Unitamente a quanto sinora esaminato con maggiore ardore – a causa della diretta esperienza della sottoscritta – è opportuno citare altre violazioni, dall’A.G.C.M. ritenute anch’esse fonte di responsabilità: l’assoluta assenza di comunicazione sull’approssimarsi della scadenza annuale dell’abbonamento e sul termine utile per richiedere l’eventuale disdetta, circostanza che ha impedito ai clienti di effettuare una scelta alternativa al rinnovo automatico – così costretti a richiedere la disdetta del rinnovo automatico in epoca successiva, con aggravio di costi a proprio carico nonostante la volontà di recesso manifestata.

Anche questa costituisce una pratica commerciale scorretta poiché, come emerge in modo cristallino, siamo nuovamente dinanzi alla negazione di un diritto, quello di libera scelta di non usufruire più di un servizio, di non rinnovare un contratto che sembra essere più simile ad un patto con il diavolo.

Ultimo, ma non per importanza, comportamento sanzionato dall’A.G.C.M. è l’aver la Virgin Active Italia taciuto sulle modifiche dei prezzi degli abbonamenti, addebitando i superiori costi ai consumatori che avevano, originariamente, pattuito una cifra più bassa – giustificandosi con l’asserito miglioramento dei servizi.

Alla struttura è però sfuggita, anche in questa occasione, l’importanza nel nostro sistema normativo della libertà di scelta e di contrattazione: il consumatore ha il diritto di decidere se proseguire o meno alla nuove condizioni offerte dall’altro contraente, fornitore del servizio di fitness e wellness e, pertanto, non dovrebbe essere reso edotto sui cambiamenti, che essi siano relativi al prezzo o ai servizi, solo “a cose fatte”.

Le condotte sinora prospettate costituiscono pratiche commerciali scorrette, contrarie alla dligenza professionale – a causa della scarsissima trasparenza dimostrata – idonee a falsare il comportamento economico del consumatore medio, inducendolo in errore e a fargli assumere una decisione di natura commerciale che non avrebbe altrimenti preso – come espressamente previsto dalle lettere d) ed e) dell’art. 21 del Codice del Consumo.

Alla luce di tutto questo risuonano ancora più forti le parole di Luca Carboni: Ci vuole un attimo di pace, sai, di pace, sai di fare quello che ci piace, sai, mi piace, sai.

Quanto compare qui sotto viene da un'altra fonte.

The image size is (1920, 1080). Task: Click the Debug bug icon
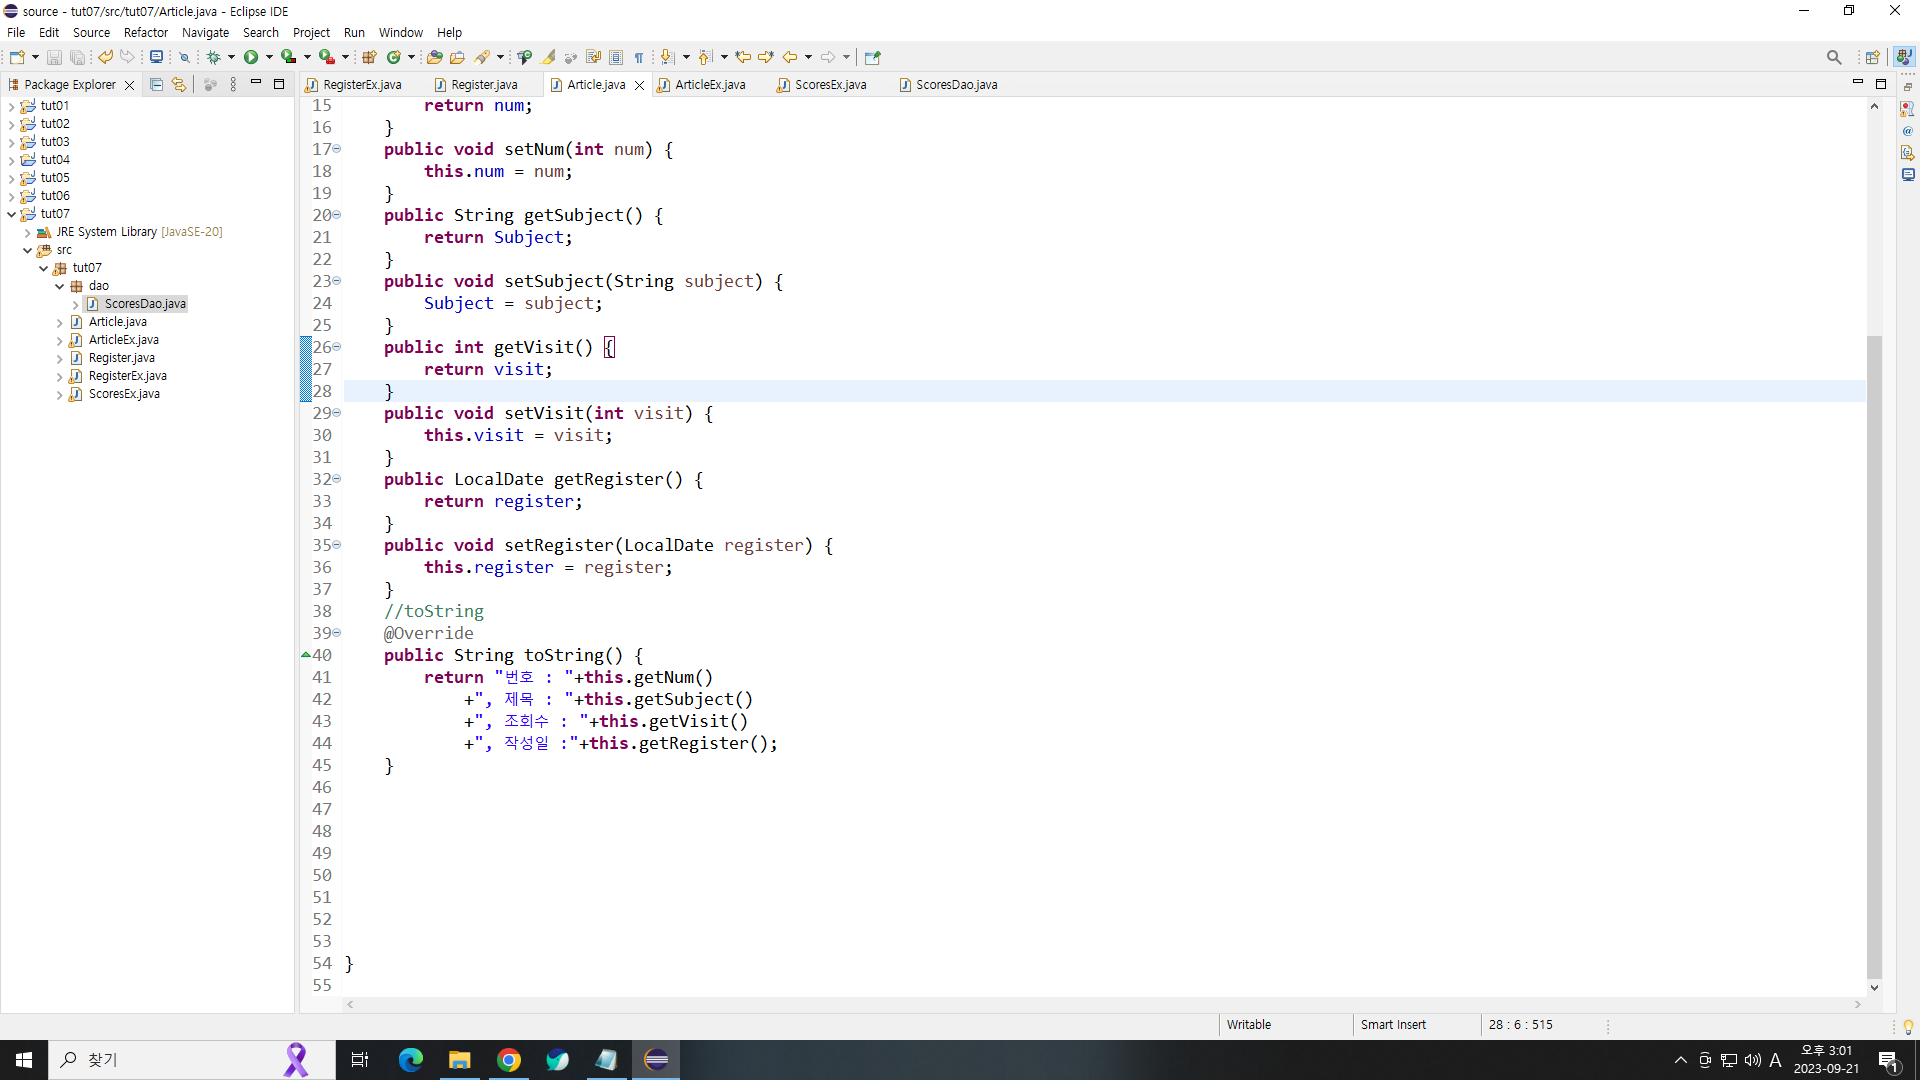[x=213, y=57]
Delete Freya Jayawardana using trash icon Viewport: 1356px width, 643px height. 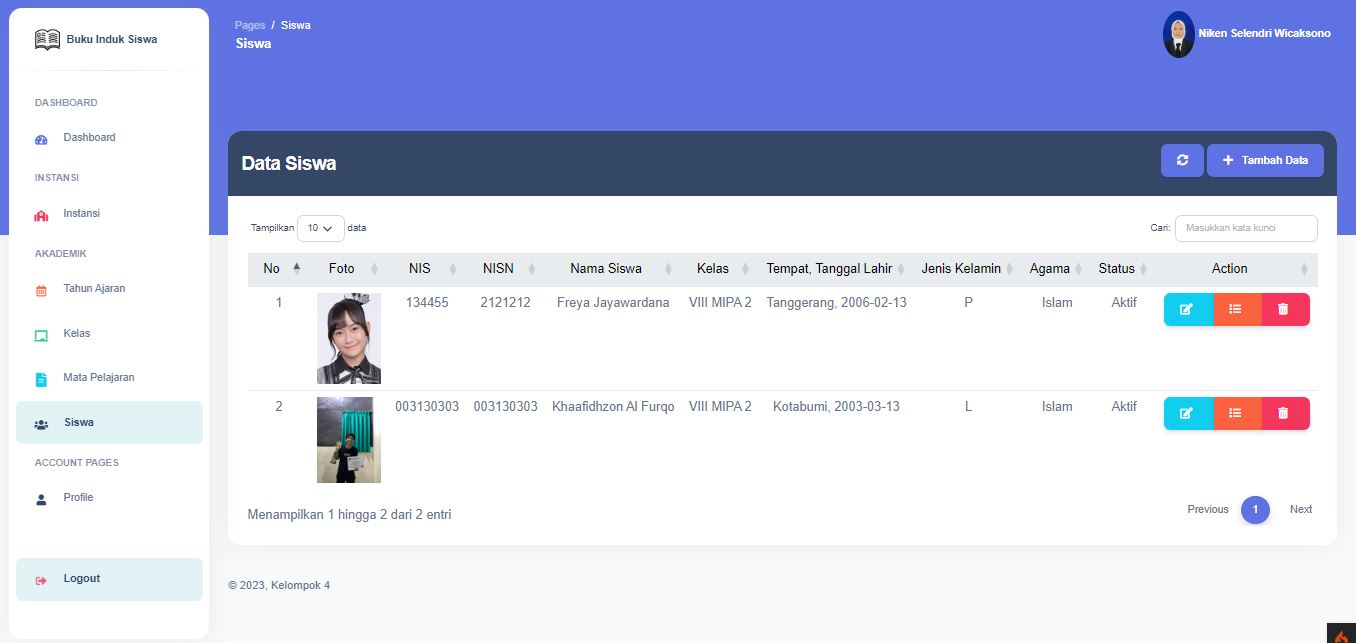[x=1284, y=310]
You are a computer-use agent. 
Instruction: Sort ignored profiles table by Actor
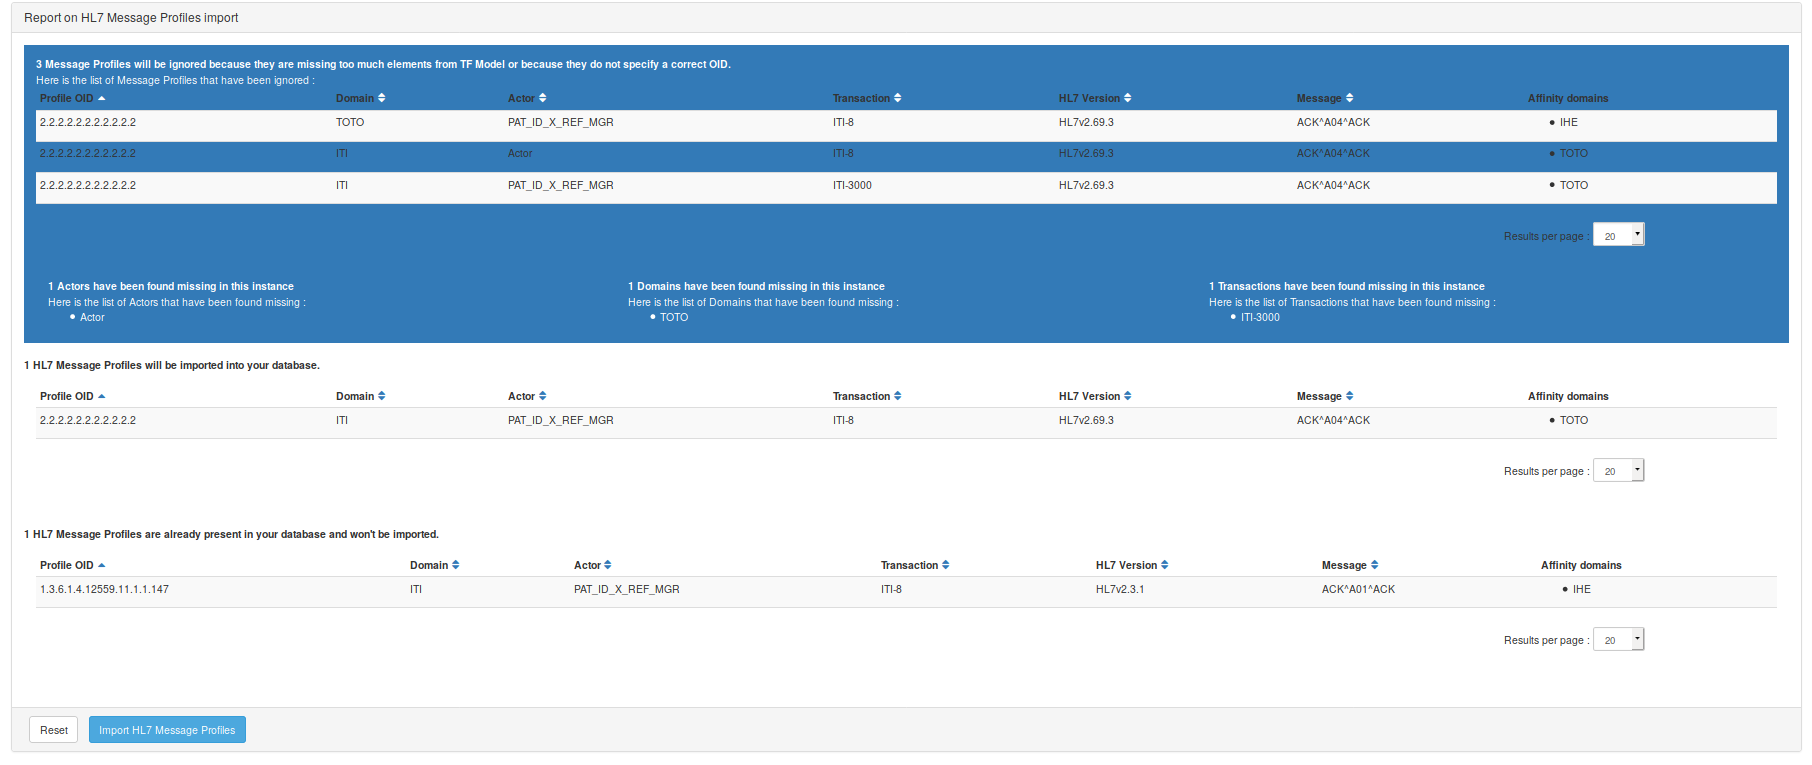coord(542,98)
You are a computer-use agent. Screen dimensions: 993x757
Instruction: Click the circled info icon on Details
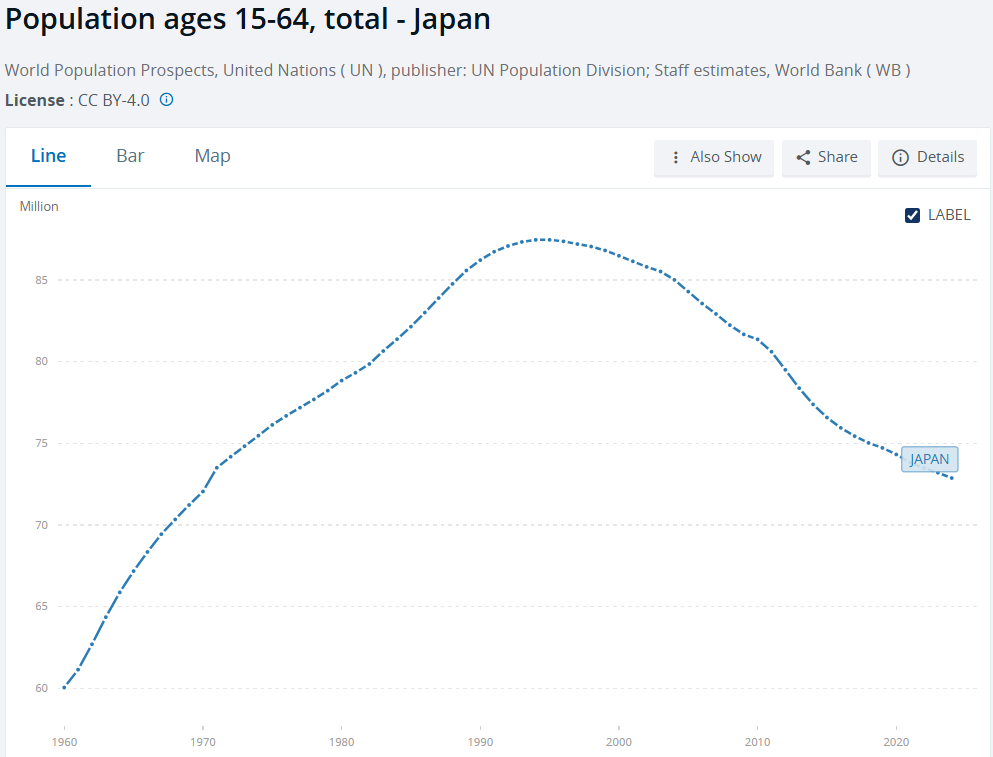[x=900, y=157]
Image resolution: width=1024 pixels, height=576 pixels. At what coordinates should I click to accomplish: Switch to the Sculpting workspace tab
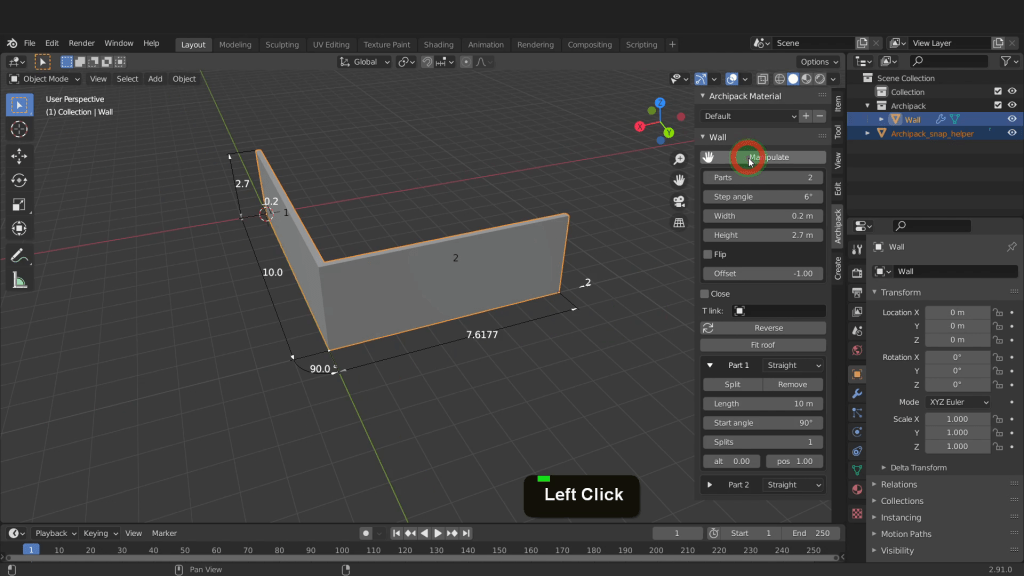pos(281,45)
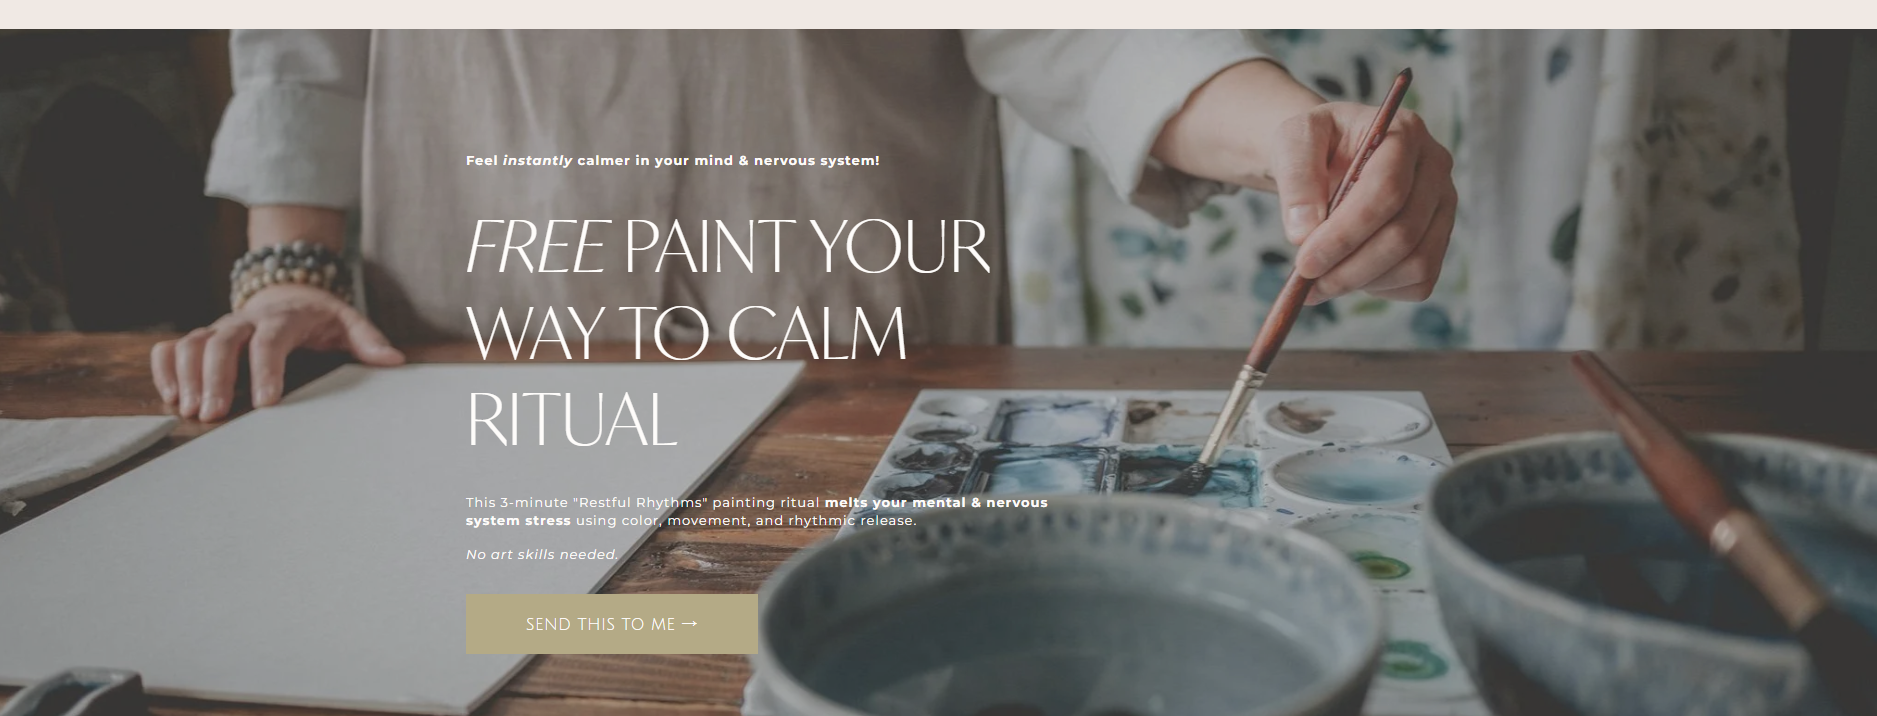Click the beige bar above the hero image
The height and width of the screenshot is (716, 1877).
(x=938, y=14)
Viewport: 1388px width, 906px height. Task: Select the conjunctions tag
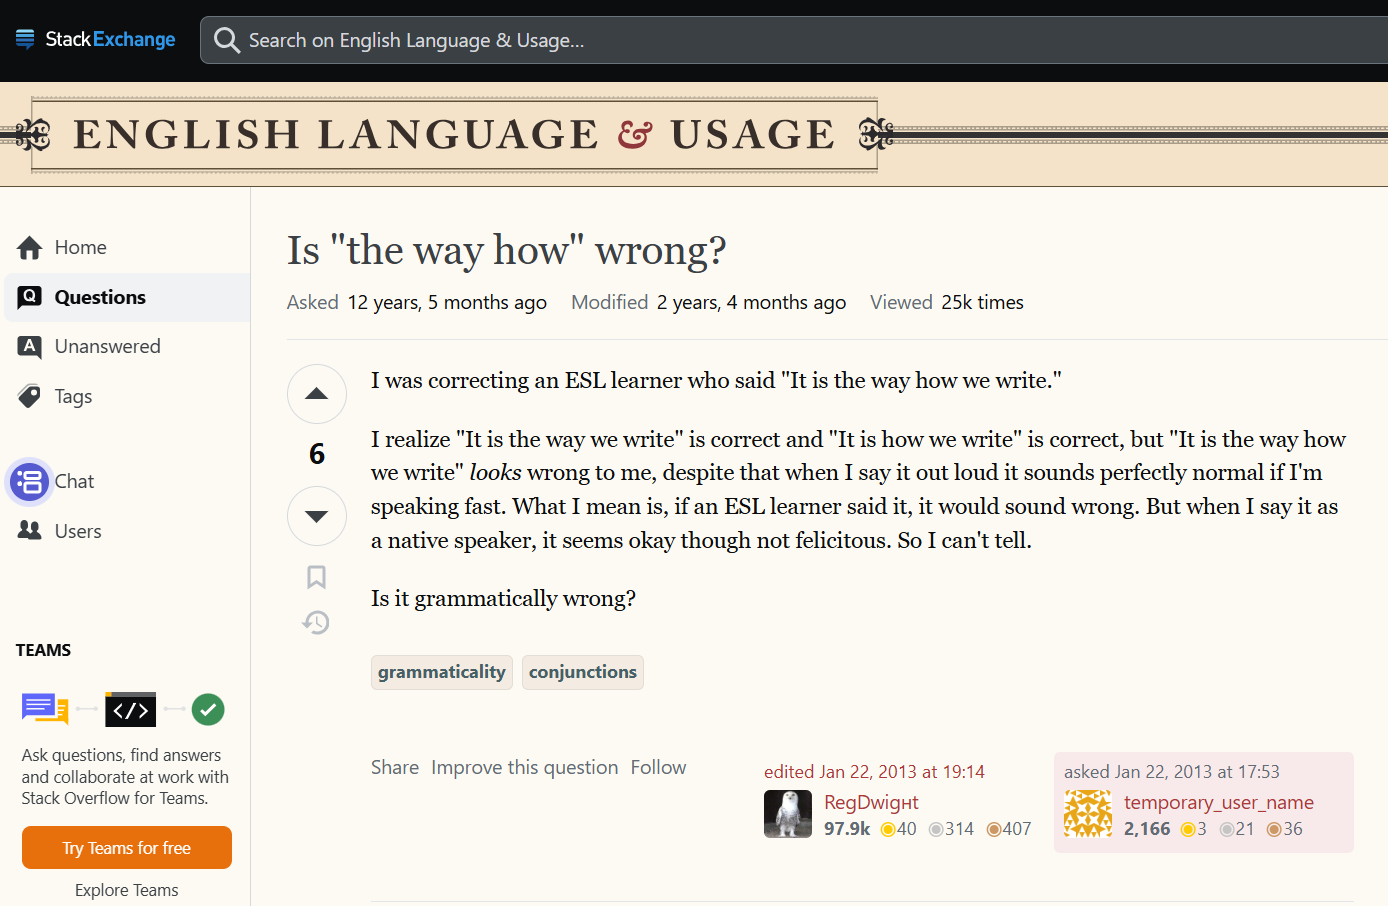point(582,672)
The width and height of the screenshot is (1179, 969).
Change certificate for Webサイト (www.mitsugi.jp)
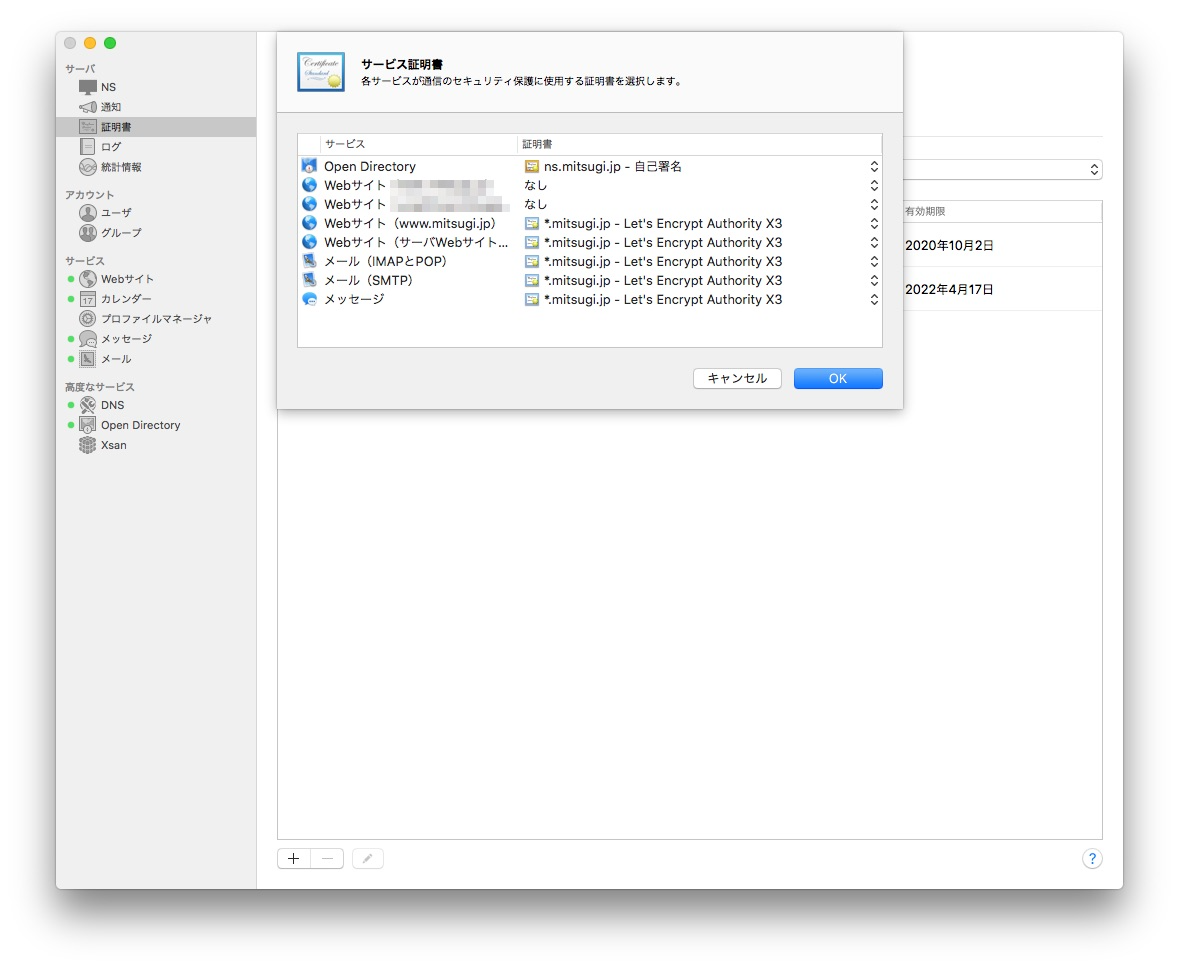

L’orientamento del Giudice di Pace di Catania

A chiusura di questa analisi, mi preme evidenziare che non tutti si sono rivolti all’Autorità Garante: uno dei clienti della struttura, di professione avvocato, ha “eroicamente” citato in giudizio la Virgin Active, chiedendo di accertare e dichiarare lo scioglimento del contratto di abbonamento annuale stipulato […] per valido esercizio del diritto di ripensamento e/o accertare e dichiarare la risoluzione contrattuale con efficacia ex tunc, previa richiesta, cautelativa, di sospensione degli addebiti su C/C e giusta declaratoria di vessatori età delle clausole dallo stesso sottoscritte – oltre al rimborso delle somme relative ai mesi “pandemici” non usufruiti e di qualsivoglia somma addebitata nelle more del giudizio.

Egli ha trionfato, ottenendo il riconoscimento dei suoi diritti.

Il Giudice di Pace ha riconosciuto il diritto di ripensamento al cliente, a fronte della vessatorietà delle clausole contrattuali, con particolare riferimento alla 14, relativa proprio al recesso, poiché non doppiamente sottoscritta dall’esponente in seno al modulo contrattuale proposto così come richiesto dall’art. 1341 c.c. e poiché non risulta che le parti l’abbiano discussa ed approvata prima della stipula.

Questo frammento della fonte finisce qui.